* **EXERCISE TEXT**:
┌──

89. Overexplanation: A fallacy of logos
stemming from the paradox that beyond a certain point, more explanation,
instructions, data, discussion or proof inevitably results in less, not more,
understanding. Contemporary urban mythology holds that this fallacy is
typically male ("Mansplaining"), while barely half a century ago the
prevailing myth was that it was men who were naturally monosyllabic, grunting
or non-verbal while women would typically overexplain (e.g., the 1960 hit song
by Joe Jones, "You Talk Too Much"). "Mansplaining" is,
according to scholar Danelle Pecht, "the infuriating tendency of many men
to always have to be the smartest person in the room, regardless of the topic
of discussion and how much they actually know!" See also the "Plain Truth" fallacy.
90. Overgeneralization (also Hasty
Generalization; Totus pro Partes Fallacy; the Merological Fallacy): A fallacy
of logos where a broad generalization
that is agreed to be true is offered as overriding all particular cases,
particularly special cases requiring immediate attention. E.g., "Doctor,
you say that this time of year a flu
vaccination is essential. but I would counter that ALL vaccinations are
essential" (implying that I'm not going to give special attention to
getting the flu shot). Or, attempting to refute "Black Lives Matter"
by replying, 'All Lives Matter," the latter undeniably true but still a
fallacious overgeneralization in that specific and urgent context.
"Overgeneralization" also includes the the Pars pro Toto Fallacy, the
stupid but common fallacy of incorrectly applying one or two true examples to
all cases. E.g., a minority person who commits a particularly horrifying crime,
and whose example is then used to smear the reputation of the entire group, or
when a government publishes special lists of crimes committed by groups who are
supposed to be hated, e.g., Jews, or undocumented immigrants. Famously, the
case of Willie Horton was used in this manner in the 1988 election to smear
African Americans and by extension, Democratic presidential candidate Michael
Dukakis. See also the fallacy of "Zero Tolerance" below.

└──

* **Collected data entries**:
┌──

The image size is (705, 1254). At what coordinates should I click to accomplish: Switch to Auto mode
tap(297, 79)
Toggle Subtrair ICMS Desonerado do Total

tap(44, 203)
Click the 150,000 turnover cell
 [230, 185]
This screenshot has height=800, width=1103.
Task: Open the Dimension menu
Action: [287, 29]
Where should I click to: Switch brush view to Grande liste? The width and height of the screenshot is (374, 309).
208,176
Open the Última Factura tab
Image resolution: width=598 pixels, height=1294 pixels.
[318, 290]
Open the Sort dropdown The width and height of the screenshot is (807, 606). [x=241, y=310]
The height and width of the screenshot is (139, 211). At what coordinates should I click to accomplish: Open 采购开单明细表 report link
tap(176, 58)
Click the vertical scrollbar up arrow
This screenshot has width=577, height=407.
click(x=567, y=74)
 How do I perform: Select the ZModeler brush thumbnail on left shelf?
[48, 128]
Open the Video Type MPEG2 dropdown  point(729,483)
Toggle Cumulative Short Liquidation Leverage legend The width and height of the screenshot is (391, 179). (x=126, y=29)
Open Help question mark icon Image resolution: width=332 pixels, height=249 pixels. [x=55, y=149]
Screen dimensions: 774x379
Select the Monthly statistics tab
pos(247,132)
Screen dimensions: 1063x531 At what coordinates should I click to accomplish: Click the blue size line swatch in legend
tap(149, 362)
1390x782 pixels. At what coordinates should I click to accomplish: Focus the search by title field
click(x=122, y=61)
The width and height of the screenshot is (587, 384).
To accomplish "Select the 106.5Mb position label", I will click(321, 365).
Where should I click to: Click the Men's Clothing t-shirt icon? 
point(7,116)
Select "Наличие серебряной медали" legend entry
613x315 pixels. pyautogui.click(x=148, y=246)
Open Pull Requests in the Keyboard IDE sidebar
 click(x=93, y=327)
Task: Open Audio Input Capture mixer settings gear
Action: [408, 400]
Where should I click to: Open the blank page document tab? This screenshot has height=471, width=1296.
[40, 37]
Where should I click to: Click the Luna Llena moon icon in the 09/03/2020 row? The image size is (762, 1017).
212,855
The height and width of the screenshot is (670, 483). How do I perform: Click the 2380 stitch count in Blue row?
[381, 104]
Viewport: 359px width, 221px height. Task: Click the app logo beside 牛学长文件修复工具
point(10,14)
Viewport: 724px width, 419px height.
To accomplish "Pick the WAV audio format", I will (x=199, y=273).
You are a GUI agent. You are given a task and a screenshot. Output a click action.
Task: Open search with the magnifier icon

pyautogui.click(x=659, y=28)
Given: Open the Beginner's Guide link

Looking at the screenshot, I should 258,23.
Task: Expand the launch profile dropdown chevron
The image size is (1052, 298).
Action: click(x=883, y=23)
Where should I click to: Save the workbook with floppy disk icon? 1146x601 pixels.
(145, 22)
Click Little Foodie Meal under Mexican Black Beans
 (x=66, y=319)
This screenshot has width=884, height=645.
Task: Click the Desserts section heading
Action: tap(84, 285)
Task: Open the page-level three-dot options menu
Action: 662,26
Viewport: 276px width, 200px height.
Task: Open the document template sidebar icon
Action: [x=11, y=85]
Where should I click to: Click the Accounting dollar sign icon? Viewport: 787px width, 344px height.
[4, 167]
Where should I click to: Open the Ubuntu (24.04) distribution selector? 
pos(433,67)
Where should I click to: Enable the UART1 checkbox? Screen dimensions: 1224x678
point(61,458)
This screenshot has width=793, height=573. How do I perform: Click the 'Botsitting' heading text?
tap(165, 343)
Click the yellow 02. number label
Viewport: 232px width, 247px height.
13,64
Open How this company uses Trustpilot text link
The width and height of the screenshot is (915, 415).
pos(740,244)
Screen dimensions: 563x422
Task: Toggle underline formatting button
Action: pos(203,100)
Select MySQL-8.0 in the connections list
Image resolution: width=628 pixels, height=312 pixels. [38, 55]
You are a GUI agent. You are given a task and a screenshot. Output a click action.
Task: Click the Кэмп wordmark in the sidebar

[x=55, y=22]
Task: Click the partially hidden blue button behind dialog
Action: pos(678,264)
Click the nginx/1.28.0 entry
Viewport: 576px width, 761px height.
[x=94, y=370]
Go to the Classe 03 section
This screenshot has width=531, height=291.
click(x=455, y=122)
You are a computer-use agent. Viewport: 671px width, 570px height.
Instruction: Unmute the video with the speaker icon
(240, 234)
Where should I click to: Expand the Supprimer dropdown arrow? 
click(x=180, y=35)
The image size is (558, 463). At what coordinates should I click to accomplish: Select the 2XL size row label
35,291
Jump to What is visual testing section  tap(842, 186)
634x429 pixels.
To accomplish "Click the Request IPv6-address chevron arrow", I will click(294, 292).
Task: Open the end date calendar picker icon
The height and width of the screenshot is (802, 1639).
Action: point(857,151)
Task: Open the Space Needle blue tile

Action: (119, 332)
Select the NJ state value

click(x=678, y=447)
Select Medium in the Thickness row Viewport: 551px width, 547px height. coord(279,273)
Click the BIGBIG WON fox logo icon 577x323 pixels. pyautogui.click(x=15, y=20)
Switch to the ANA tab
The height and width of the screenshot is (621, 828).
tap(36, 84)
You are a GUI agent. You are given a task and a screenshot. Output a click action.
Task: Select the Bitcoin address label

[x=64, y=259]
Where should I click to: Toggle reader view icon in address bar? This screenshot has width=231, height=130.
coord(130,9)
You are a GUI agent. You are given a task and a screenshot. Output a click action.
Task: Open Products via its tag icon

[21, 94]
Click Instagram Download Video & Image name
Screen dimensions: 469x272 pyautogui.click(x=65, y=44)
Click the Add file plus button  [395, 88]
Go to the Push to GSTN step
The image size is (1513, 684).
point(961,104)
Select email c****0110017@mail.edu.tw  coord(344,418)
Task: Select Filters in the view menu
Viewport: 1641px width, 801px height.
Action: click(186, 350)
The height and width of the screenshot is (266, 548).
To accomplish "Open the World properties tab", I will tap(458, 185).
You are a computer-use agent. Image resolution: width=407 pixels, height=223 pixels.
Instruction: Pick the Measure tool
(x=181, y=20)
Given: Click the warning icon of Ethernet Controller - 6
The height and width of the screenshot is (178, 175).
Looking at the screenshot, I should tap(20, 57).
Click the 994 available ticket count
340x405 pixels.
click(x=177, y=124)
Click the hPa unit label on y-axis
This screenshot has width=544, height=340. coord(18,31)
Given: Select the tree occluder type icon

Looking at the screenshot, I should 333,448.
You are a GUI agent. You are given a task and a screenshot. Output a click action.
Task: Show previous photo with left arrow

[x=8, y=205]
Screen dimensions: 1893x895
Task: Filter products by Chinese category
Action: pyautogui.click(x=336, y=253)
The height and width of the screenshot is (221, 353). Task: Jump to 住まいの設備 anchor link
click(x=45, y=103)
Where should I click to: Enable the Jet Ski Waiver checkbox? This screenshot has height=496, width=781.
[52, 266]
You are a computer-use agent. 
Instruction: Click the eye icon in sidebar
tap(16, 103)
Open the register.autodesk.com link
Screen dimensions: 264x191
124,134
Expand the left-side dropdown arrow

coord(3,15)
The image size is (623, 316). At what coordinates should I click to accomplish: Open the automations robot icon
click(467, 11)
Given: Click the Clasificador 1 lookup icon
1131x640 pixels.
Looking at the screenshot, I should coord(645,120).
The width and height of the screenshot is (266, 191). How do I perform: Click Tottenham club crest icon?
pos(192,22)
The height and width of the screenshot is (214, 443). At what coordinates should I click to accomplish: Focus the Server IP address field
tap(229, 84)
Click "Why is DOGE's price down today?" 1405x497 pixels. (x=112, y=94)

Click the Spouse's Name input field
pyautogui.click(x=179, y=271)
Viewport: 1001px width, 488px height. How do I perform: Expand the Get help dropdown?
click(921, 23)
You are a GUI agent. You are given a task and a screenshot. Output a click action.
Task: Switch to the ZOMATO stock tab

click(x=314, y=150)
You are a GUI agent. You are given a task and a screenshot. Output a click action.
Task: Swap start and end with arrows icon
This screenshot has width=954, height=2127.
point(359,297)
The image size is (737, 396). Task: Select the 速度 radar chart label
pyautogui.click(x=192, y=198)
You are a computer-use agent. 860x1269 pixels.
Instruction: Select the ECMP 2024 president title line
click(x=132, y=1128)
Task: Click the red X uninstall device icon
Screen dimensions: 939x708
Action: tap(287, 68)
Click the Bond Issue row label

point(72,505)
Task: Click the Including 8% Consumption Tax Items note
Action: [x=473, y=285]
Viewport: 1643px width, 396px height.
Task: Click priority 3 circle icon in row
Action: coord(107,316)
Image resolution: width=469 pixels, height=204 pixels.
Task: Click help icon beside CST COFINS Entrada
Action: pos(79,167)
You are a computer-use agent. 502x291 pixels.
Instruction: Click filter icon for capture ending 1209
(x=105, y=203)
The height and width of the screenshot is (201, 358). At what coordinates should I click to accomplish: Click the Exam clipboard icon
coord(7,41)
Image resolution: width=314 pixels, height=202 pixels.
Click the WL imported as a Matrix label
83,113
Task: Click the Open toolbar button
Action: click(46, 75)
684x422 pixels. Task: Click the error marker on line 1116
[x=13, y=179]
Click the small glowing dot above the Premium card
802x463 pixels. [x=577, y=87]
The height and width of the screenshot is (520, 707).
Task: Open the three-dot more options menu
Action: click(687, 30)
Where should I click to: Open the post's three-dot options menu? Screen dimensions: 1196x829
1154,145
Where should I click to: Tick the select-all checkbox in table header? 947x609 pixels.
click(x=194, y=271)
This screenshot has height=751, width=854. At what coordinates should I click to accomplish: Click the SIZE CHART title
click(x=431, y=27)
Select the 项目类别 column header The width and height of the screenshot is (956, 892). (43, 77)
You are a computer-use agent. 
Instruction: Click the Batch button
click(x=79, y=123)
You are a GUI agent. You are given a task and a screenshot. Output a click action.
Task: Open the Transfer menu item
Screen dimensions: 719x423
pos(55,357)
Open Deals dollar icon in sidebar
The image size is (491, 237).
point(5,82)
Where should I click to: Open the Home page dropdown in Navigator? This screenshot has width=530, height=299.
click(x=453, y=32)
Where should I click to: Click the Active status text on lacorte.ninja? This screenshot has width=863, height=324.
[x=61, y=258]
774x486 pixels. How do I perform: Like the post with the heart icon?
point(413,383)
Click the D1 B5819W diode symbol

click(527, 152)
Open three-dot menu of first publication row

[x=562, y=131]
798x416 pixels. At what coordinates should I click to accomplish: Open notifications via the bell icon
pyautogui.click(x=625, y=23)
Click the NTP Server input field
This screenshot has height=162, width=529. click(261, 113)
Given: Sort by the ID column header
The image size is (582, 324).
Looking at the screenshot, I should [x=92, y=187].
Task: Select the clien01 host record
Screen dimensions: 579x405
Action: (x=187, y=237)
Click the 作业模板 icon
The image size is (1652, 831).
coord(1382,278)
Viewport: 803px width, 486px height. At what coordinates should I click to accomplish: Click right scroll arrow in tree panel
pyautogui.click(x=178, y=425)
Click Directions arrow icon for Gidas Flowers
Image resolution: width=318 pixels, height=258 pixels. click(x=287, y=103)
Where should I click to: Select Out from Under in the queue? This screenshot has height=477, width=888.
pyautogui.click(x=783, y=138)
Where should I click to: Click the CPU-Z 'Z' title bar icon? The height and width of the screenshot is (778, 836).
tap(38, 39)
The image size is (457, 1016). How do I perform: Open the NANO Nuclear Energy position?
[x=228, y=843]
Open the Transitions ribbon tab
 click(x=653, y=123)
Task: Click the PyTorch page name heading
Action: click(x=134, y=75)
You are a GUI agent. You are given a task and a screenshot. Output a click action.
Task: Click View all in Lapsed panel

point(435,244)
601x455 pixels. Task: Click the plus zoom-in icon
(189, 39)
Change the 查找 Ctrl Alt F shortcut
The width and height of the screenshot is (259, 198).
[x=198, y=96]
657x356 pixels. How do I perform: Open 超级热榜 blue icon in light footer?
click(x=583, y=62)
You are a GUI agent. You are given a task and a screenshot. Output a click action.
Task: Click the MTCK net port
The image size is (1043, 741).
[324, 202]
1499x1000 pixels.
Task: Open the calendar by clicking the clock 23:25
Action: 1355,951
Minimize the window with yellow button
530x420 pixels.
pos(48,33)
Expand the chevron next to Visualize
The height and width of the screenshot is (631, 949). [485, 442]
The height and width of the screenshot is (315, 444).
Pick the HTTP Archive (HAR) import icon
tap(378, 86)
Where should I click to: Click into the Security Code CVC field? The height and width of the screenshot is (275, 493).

└──

Please carry the fallacies text forward from its last sentence. The records aren't needed.

91. The Paralysis of Analysis (also,
Procrastination; the Nirvana Fallacy): A postmodern fallacy that since all data
is never in, any conclusion is always provisional, no legitimate decision can
ever be made and any action should always be delayed until forced by
circumstances. A corruption of the argument from logos. (See also "Law of
Unintended Consequences.")
92. The Passive Voice Fallacy (also, the
Bureaucratic Passive): A fallacy from ethos, concealing active human agency
behind the curtain of the grammatical passive voice, e.g., "It has been
decided that you will be let go," arrogating an ethos of cosmic
infallibility and inevitability to a very fallible conscious decision made by
identifiable, fallible and potentially culpable human beings.
93. Paternalism: A serious fallacy of
ethos, arbitrarily tut-tutting, dismissing or ignoring another's arguments or
concerns as "childish" or "immature;" taking a
condescending attitude of superiority toward opposing standpoints or toward
opponents themselves. E.g., "Your argument against the war is so
infantile. Try approaching the issue like an adult for a change," "I
don't argue with children," or "Somebody has to be the grownup in the
room, and it might as well be me. Here's why you're wrong..." Also refers to the sexist fallacy of
dismissing a woman's argument because she is a woman, e.g., "Oh, it must
be that time of the month, eh?" See also "Ad Hominem Argument"
and "Tone Policing."
94. The Plain Truth Fallacy; (also, the
Simple Truth fallacy, Salience Bias, the KISS Principle [Keep it Short and
Simple], the Monocausal Fallacy; the Executive Summary): A fallacy of logos
favoring familiar, singular, simplified or easily comprehensible data,
examples, explanations and evidence over those that are more complex and
unfamiliar but much closer to the truth. E.g., "Ooooh, look at all those
equations and formulas! Just boil it
down to the Simple Truth," or "I don't want your damned philosophy
lesson! Just tell me the Plain Truth
about why this is happening." A more
sophisticated version of this fallacy arbitrarily proposes, as did 18th century
Scottish rhetorician John Campbell, that the Truth is always simple by nature
and only malicious enemies of Truth
would ever seek to make it complicated. (See also, The Snow Job, and
Overexplanation.) The opposite of this is the postmodern fallacy of
Ineffability or Complexity (also, Truthiness; Post-Truth),, arbitrarily
declaring that today's world is so complex that there is no truth, or that
Truth (capital-T), if indeed such a thing exists, is unknowable except perhaps
by God or the Messiah and is thus forever inaccessible and irrelevant to us
mere mortals, making any cogent argument from logos impossible. See also the
Big Lie, and Paralysis of Analysis.
95. Plausible Deniability: A vicious fallacy of ethos under which
someone in power forces those under his or her control to do some questionable
or evil act and to then falsely assume or conceal responsibility for that act
in order to protect the ethos of the one in command. E.g., "Arrange a
fatal accident but make sure I know nothing about it!"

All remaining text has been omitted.